*** RECORDED INFORMATION ***

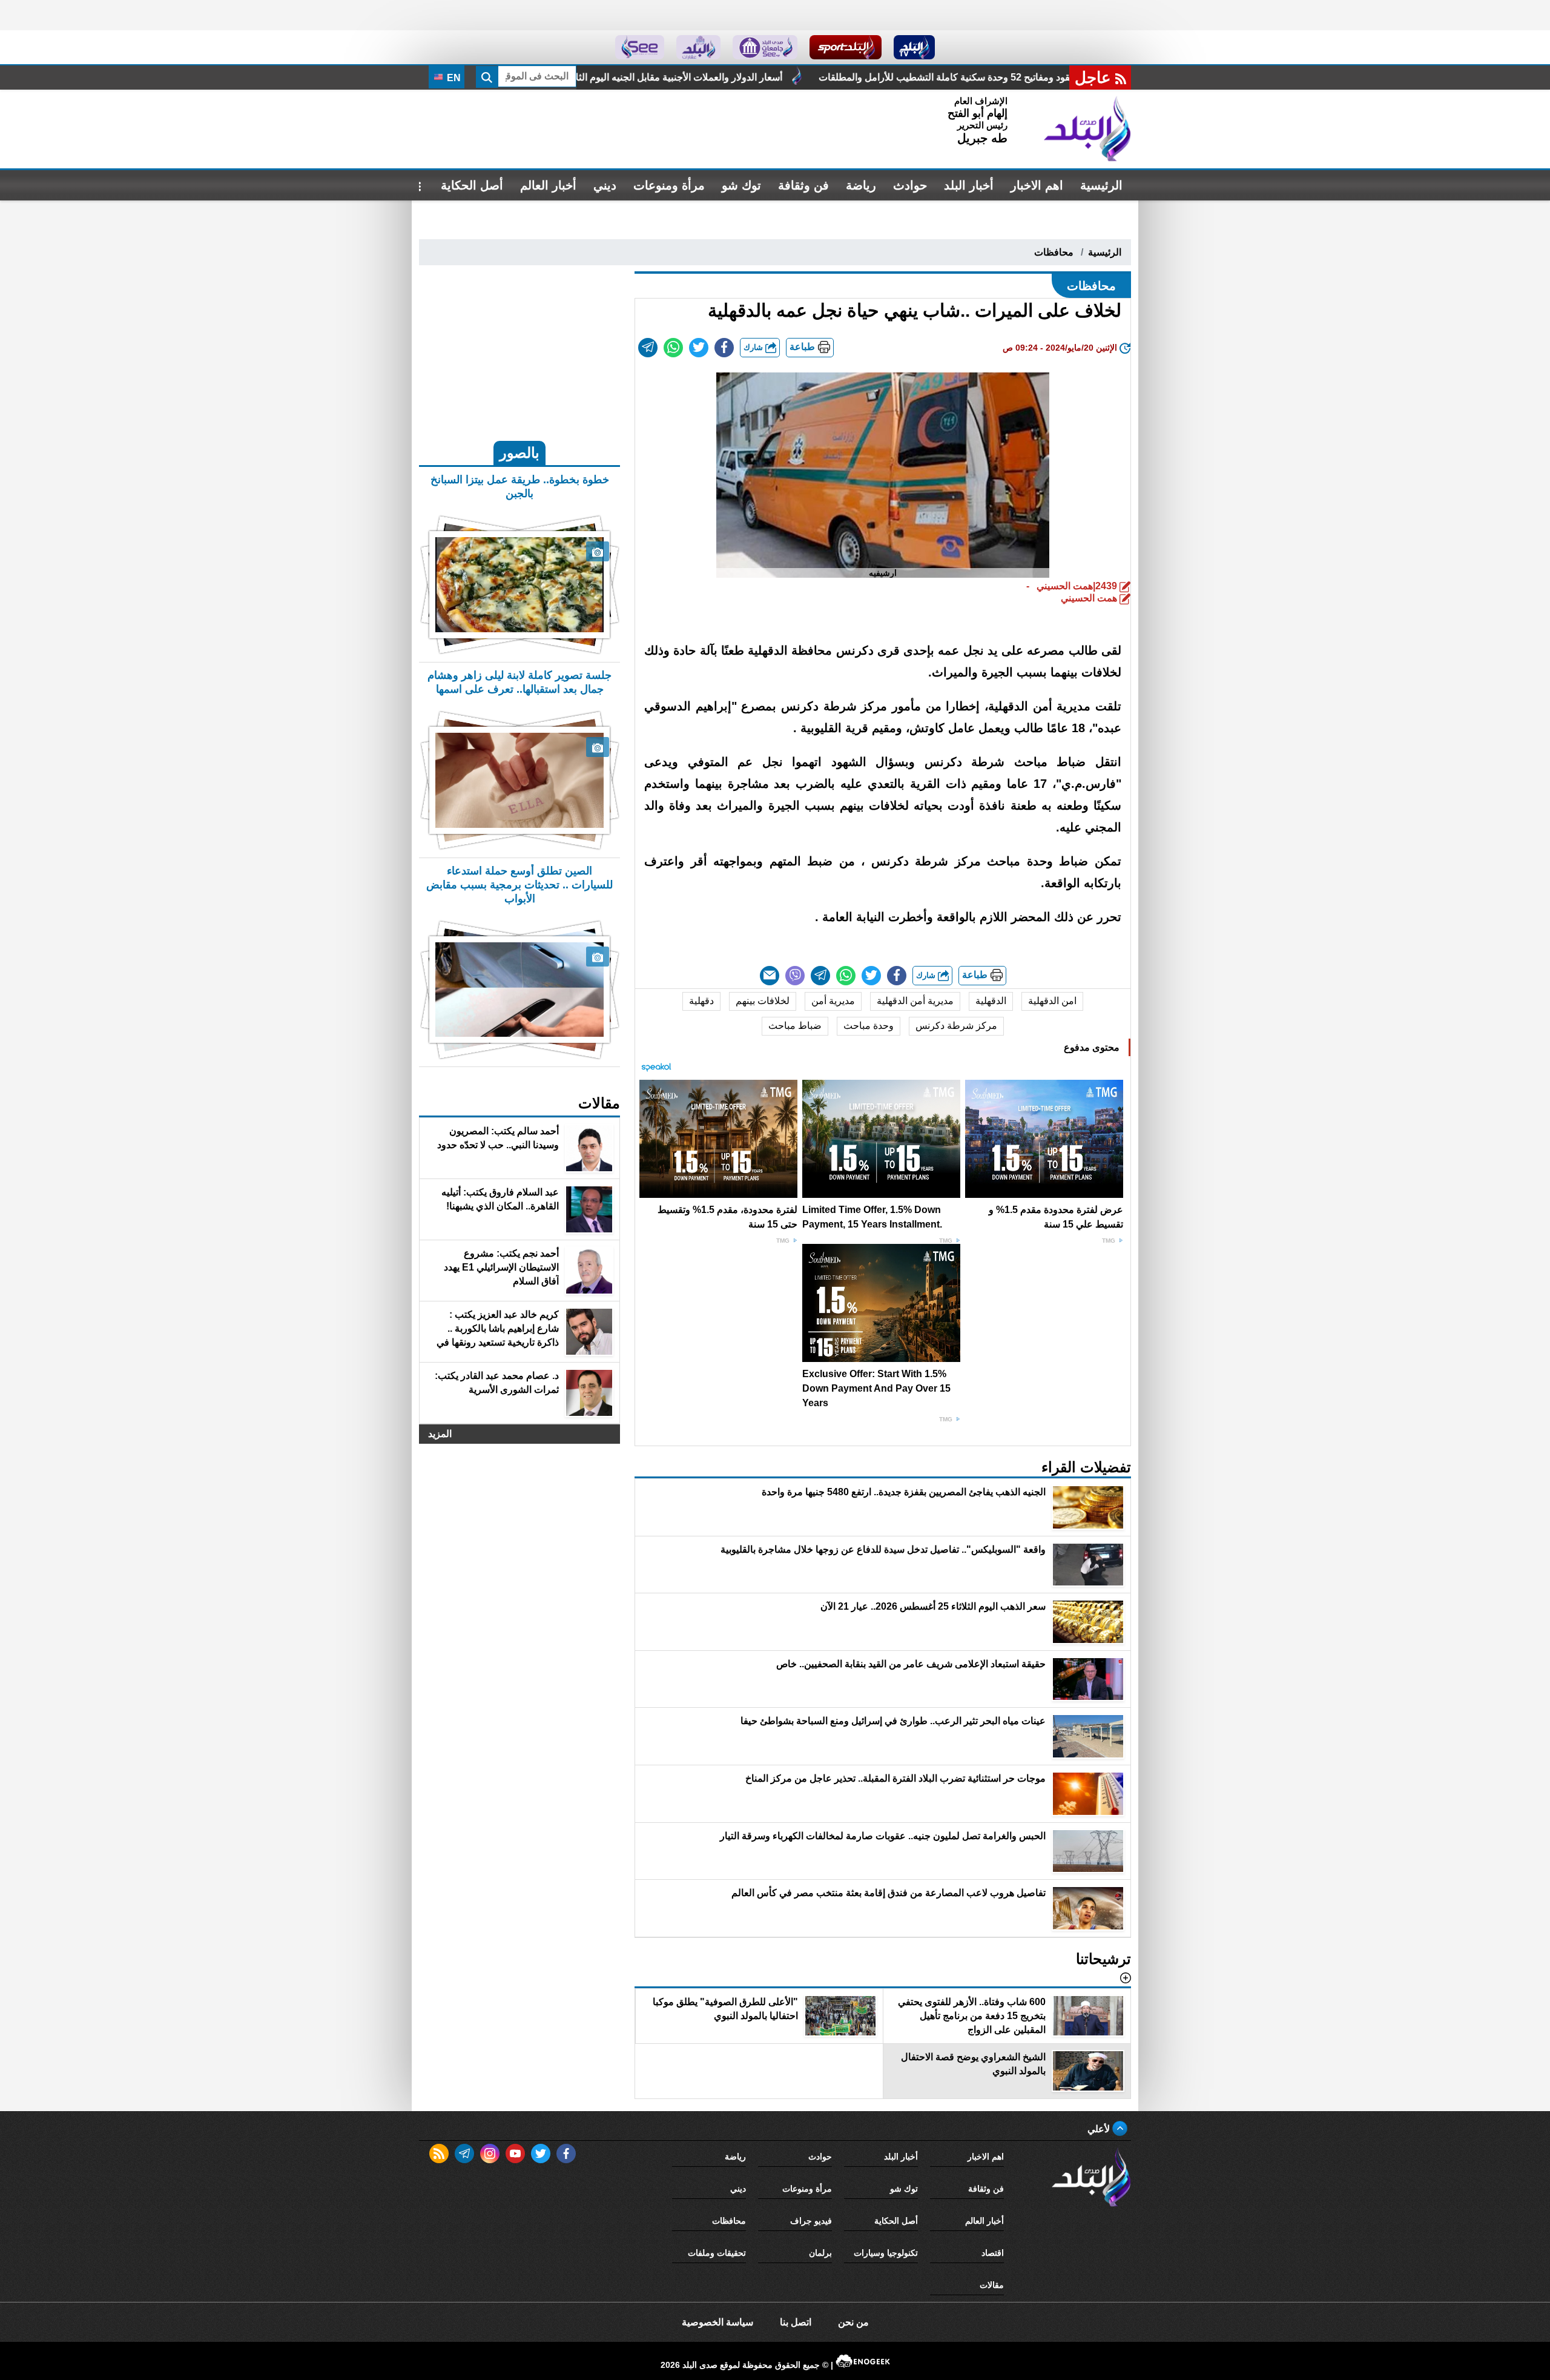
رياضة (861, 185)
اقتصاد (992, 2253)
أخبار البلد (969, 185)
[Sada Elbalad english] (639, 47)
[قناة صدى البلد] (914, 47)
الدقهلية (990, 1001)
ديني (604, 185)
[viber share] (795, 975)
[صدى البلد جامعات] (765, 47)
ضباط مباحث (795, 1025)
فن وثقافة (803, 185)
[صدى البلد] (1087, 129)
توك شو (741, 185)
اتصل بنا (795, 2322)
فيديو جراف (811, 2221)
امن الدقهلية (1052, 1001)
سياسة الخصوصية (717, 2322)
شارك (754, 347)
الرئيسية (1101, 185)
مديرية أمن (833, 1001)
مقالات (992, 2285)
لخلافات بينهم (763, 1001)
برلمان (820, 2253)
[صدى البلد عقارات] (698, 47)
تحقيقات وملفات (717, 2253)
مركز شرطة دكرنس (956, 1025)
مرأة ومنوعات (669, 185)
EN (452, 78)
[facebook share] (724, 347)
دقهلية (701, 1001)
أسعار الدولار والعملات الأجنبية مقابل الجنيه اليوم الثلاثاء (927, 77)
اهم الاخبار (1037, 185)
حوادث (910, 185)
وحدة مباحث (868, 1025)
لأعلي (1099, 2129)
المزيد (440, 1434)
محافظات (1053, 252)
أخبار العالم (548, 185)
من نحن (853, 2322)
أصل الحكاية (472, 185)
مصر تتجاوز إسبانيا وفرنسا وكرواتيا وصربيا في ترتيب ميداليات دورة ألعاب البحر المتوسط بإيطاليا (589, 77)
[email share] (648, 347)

*** End of RECORDED INFORMATION ***

• **ACTIVITY**
What you return should consist solely of the lines from the one containing "[viber share] (795, 975)" through the end of the entries above, reproduced exactly.

• **FINAL ANSWER**
[viber share] (795, 975)
[صدى البلد جامعات] (765, 47)
ضباط مباحث (795, 1025)
فن وثقافة (803, 185)
[صدى البلد] (1087, 129)
توك شو (741, 185)
اتصل بنا (795, 2322)
فيديو جراف (811, 2221)
امن الدقهلية (1052, 1001)
سياسة الخصوصية (717, 2322)
شارك (754, 347)
الرئيسية (1101, 185)
مديرية أمن (833, 1001)
مقالات (992, 2285)
لخلافات بينهم (763, 1001)
برلمان (820, 2253)
[صدى البلد عقارات] (698, 47)
تحقيقات وملفات (717, 2253)
مركز شرطة دكرنس (956, 1025)
مرأة ومنوعات (669, 185)
EN (452, 78)
[facebook share] (724, 347)
دقهلية (701, 1001)
أسعار الدولار والعملات الأجنبية مقابل الجنيه اليوم الثلاثاء (927, 77)
اهم الاخبار (1037, 185)
حوادث (910, 185)
وحدة مباحث (868, 1025)
لأعلي (1099, 2129)
المزيد (440, 1434)
محافظات (1053, 252)
أخبار العالم (548, 185)
من نحن (853, 2322)
أصل الحكاية (472, 185)
مصر تتجاوز إسبانيا وفرنسا وكرواتيا وصربيا في ترتيب ميداليات دورة ألعاب البحر المتوسط بإيطاليا (589, 77)
[email share] (648, 347)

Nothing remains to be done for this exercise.